ESS batteries can store surplus renewable energy and release that energy when demand spikes. In this market, the race is on to deliver the best battery at the lowest cost, with minimal maintenance and a long service life.
Before diving deep, here are some sodium-ion battery basics. GM will co-develop the cell with U.S. startup Peak Energy, which has already been conducting pilot programs with multiple U.S. companies. The prismatic cells require no active cooling, making the pack less complex and lower cost. They will also be able to endure extreme temperatures without performance loss. They will cost 20% less over their lifespan than LFP batteries, the dominant ESS chemistry currently.
But zooming out, my conversation with Kelty revealed something bigger. The automaker wants to kill North America's dependence on Chinese battery supply chains.
“We happen to have fabulous reserves here,” Kelty said of the raw materials required for sodium-ion batteries. “Ultimately, this should be a North American battery.” He’s got a point.

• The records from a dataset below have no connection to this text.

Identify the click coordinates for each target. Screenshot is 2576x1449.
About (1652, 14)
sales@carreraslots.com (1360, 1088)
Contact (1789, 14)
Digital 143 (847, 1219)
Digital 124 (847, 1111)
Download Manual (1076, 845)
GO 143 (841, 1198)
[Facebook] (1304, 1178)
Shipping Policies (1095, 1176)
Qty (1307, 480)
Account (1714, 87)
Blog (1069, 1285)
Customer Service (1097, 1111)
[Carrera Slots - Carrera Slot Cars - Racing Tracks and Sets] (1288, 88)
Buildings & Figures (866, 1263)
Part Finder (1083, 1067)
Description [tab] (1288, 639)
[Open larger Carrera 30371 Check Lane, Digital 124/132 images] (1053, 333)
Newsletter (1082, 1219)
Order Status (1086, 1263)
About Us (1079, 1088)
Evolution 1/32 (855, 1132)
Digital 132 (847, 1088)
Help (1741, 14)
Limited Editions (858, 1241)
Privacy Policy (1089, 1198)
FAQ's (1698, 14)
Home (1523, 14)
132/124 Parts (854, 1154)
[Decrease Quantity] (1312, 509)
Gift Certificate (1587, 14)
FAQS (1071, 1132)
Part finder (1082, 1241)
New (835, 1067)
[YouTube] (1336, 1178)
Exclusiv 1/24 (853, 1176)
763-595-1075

Research shows sodium is 1,000 times more abundant than lithium and carries a far smaller environmental footprint.
The automaker has committed $900 million to battery research alone. "We've got to bring that supply chain back to North America," Kelty said, arguing it's both a hedge against geopolitical shocks and a smart long-term investment in its own right.
Connecting EVs To The Grid
Sodium-ion isn't the only way GM is thinking about helping the grid. The automaker also wants its EVs to double as rolling power banks. GM says it has roughly a quarter million EVs on the road in the U.S. If all of them were connected to the grid, they could theoretically power 120,000 homes for up to a week.
GM EVs already support vehicle-to-home bidirectional charging, which owners can activate with specialized equipment GM will install in your home for an added cost. With an upcoming firmware update, those EVs will also be able to send power back to the grid.
The automaker is now working with Pacific Gas & Electric to bring 52,000 of its EVs online for exactly that purpose. Cars spend most of their time parked in driveways doing nothing. That idle energy capacity could help owners lower their energy bills and give utilities a new weapon against power outages and the increasing demands of AI data centers.
GM also wants to make charging less of a headache. This week it introduced Energy Pass, which integrates all charging functions directly into the myChevrolet, myCadillac, and myGMC apps. That will let owners charge seamlessly across Electrify America, ChargePoint, Ionna, EVgo, and the Tesla Supercharger networks. Model year 2027 GM EVs will all also come with a native NACS charging port, plus Plug & Charge capability at those stations.
It isn’t alone. For years, Tesla has sold Powerwall and Megapack batteries to residential and commercial customers, respectively. Ford is spinning up its own energy storage business too.
GM booked $7.1 billion last year in charges linked to the pullback of its EV ambitions. Now in a down year for EV sales, the automaker is positioning itself as an energy company as well. Whether that turns into a meaningful new revenue stream or just a smart hedge against a slowing EV market is something we’ll find out with time.